#### What you should do:
The reply should consist of every entry, repeated exactly.

#### Data for the task:
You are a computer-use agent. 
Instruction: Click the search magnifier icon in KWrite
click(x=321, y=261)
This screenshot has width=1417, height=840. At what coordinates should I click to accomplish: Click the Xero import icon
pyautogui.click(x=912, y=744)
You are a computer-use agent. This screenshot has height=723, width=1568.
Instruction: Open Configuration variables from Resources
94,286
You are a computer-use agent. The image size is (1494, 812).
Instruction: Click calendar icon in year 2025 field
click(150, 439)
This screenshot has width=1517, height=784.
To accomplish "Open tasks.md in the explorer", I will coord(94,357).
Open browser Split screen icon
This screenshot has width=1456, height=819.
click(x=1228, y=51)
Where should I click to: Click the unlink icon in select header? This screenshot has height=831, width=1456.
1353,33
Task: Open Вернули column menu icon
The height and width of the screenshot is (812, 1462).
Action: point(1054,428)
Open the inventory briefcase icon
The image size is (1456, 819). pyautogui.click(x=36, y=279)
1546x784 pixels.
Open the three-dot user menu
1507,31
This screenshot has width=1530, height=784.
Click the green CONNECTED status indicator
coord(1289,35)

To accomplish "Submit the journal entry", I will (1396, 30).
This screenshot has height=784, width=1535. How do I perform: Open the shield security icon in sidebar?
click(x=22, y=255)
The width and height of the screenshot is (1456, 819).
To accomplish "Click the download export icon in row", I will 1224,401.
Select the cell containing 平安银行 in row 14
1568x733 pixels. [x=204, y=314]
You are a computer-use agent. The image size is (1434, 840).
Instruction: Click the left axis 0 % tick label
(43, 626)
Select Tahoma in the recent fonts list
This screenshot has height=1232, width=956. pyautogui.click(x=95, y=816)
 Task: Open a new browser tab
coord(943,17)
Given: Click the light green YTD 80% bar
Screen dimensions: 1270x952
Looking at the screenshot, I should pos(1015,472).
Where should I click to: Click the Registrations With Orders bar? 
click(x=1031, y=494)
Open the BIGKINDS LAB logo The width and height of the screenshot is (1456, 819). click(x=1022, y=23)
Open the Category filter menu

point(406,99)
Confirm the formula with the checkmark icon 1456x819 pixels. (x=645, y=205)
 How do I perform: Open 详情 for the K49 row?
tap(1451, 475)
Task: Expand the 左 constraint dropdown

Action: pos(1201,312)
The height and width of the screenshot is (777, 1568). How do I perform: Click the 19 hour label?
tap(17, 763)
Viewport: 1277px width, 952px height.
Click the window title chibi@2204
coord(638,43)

#### Written response:
You are a computer-use agent. 
Instruction: Click the search magnifier icon in KWrite
click(x=321, y=261)
This screenshot has width=1417, height=840. At what coordinates should I click to accomplish: Click the Xero import icon
pyautogui.click(x=912, y=744)
You are a computer-use agent. This screenshot has height=723, width=1568.
Instruction: Open Configuration variables from Resources
94,286
You are a computer-use agent. The image size is (1494, 812).
Instruction: Click calendar icon in year 2025 field
click(150, 439)
This screenshot has width=1517, height=784.
To accomplish "Open tasks.md in the explorer", I will coord(94,357).
Open browser Split screen icon
This screenshot has width=1456, height=819.
click(x=1228, y=51)
Where should I click to: Click the unlink icon in select header? This screenshot has height=831, width=1456.
1353,33
Task: Open Вернули column menu icon
The height and width of the screenshot is (812, 1462).
Action: point(1054,428)
Open the inventory briefcase icon
The image size is (1456, 819). pyautogui.click(x=36, y=279)
1546x784 pixels.
Open the three-dot user menu
1507,31
This screenshot has width=1530, height=784.
Click the green CONNECTED status indicator
coord(1289,35)

To accomplish "Submit the journal entry", I will (1396, 30).
This screenshot has height=784, width=1535. How do I perform: Open the shield security icon in sidebar?
click(x=22, y=255)
The width and height of the screenshot is (1456, 819).
To accomplish "Click the download export icon in row", I will 1224,401.
Select the cell containing 平安银行 in row 14
1568x733 pixels. [x=204, y=314]
You are a computer-use agent. The image size is (1434, 840).
Instruction: Click the left axis 0 % tick label
(43, 626)
Select Tahoma in the recent fonts list
This screenshot has height=1232, width=956. pyautogui.click(x=95, y=816)
 Task: Open a new browser tab
coord(943,17)
Given: Click the light green YTD 80% bar
Screen dimensions: 1270x952
Looking at the screenshot, I should pos(1015,472).
Where should I click to: Click the Registrations With Orders bar? 
click(x=1031, y=494)
Open the BIGKINDS LAB logo The width and height of the screenshot is (1456, 819). click(x=1022, y=23)
Open the Category filter menu

point(406,99)
Confirm the formula with the checkmark icon 1456x819 pixels. (x=645, y=205)
 How do I perform: Open 详情 for the K49 row?
tap(1451, 475)
Task: Expand the 左 constraint dropdown

Action: pos(1201,312)
The height and width of the screenshot is (777, 1568). How do I perform: Click the 19 hour label?
tap(17, 763)
Viewport: 1277px width, 952px height.
Click the window title chibi@2204
coord(638,43)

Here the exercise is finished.